**Problem description**. The lines below that include "trash" are to be found and copied.

**Data in this exercise**.
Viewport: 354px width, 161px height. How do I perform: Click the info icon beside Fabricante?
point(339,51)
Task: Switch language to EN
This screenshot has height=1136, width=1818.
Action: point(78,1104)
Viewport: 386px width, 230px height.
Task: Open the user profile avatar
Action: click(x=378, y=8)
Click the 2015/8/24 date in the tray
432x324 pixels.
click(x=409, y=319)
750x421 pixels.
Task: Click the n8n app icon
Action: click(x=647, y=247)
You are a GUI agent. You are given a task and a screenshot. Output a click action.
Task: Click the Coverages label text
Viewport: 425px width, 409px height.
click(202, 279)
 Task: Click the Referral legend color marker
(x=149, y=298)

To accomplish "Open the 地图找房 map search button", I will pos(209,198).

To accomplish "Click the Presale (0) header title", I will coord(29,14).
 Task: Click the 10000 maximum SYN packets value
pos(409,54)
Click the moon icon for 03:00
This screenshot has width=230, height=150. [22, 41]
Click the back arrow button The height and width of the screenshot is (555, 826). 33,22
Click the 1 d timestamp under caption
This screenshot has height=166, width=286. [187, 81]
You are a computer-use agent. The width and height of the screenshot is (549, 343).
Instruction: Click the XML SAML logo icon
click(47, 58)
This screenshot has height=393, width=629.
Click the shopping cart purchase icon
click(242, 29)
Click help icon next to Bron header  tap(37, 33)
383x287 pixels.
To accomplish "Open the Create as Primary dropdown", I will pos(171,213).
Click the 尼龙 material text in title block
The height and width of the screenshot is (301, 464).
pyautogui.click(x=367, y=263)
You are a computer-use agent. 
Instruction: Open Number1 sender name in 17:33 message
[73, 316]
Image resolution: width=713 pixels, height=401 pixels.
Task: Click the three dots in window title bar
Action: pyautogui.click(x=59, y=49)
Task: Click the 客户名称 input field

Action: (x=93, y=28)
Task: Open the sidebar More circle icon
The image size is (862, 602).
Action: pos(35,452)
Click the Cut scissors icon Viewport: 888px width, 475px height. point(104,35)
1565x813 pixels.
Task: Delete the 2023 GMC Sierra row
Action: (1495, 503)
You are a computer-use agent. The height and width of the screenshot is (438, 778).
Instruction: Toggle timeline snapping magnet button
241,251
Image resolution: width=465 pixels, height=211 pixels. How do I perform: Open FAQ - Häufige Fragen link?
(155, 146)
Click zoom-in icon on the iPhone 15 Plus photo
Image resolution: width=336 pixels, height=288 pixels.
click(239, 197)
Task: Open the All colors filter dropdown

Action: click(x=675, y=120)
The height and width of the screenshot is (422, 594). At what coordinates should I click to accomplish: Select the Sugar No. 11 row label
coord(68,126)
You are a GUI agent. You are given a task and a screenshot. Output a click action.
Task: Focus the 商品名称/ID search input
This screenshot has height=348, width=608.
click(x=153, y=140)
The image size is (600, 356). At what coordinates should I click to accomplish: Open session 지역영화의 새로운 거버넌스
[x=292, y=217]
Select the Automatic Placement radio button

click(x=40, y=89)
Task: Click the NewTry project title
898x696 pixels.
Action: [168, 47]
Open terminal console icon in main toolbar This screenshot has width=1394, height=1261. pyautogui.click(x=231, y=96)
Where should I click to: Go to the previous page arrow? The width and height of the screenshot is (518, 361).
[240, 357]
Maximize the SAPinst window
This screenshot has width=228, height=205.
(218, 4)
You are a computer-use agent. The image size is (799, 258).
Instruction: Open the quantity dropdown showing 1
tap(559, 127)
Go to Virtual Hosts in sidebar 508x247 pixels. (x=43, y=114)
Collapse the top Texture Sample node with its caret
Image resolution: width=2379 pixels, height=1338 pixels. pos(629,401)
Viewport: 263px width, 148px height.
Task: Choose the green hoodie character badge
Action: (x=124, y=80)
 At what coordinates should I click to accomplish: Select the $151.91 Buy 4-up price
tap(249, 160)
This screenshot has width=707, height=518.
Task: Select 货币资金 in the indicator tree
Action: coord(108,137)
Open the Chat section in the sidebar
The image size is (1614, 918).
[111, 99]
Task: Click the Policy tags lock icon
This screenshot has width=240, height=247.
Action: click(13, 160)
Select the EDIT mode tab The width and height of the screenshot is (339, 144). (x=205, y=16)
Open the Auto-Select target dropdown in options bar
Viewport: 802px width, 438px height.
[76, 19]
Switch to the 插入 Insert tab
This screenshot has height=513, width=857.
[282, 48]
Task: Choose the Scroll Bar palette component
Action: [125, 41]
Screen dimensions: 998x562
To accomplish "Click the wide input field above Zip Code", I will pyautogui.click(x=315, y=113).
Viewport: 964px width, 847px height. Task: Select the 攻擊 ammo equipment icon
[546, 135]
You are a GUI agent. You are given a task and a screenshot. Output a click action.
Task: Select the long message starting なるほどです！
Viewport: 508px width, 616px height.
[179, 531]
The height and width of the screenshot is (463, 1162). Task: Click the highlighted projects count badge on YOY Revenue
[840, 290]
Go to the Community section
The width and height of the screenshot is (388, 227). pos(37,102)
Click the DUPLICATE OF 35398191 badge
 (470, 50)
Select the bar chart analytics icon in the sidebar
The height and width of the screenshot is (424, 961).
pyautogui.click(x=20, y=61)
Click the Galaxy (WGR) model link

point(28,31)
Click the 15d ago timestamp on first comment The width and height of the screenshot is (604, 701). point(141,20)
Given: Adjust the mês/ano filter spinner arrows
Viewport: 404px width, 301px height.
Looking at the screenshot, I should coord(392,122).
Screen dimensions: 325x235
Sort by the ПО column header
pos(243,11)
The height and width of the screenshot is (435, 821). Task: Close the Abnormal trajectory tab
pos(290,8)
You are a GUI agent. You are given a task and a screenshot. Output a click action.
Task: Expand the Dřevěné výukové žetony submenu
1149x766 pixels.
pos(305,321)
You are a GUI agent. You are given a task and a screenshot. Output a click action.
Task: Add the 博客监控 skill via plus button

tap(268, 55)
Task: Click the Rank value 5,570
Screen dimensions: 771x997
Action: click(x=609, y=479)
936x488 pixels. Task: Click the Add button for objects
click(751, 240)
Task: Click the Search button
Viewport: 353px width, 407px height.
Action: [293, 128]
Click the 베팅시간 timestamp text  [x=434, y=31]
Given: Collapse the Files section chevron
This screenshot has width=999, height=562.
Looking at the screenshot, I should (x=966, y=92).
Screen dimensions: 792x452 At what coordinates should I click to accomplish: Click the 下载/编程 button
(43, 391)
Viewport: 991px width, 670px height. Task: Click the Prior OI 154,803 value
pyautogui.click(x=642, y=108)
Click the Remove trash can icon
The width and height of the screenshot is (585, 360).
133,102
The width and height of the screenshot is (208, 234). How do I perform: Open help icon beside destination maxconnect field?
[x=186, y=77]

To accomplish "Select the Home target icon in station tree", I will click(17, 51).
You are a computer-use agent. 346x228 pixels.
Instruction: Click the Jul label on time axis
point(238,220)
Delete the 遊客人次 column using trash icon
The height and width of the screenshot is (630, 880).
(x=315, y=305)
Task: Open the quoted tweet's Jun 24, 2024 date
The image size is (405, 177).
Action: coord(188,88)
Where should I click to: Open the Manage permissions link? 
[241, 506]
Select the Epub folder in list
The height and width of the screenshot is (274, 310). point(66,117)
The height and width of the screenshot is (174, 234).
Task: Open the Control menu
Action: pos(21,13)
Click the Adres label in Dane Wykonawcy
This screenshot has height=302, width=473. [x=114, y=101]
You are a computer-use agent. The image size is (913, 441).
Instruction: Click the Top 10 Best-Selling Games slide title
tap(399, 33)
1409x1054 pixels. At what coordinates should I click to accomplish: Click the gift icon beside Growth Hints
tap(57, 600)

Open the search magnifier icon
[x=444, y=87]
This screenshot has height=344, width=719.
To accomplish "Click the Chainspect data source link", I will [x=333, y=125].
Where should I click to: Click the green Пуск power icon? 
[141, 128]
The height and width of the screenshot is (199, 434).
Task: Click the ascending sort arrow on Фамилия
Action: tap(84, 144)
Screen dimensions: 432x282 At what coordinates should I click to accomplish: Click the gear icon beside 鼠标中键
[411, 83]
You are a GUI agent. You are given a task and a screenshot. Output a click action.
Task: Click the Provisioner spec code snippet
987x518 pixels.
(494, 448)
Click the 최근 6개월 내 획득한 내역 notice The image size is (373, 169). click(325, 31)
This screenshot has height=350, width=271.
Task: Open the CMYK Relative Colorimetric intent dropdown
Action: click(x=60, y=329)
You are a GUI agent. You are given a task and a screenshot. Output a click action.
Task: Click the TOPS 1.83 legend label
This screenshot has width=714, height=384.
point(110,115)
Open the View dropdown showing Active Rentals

**Result**.
Click the Remove trash can icon
Delete the 遊客人次 column using trash icon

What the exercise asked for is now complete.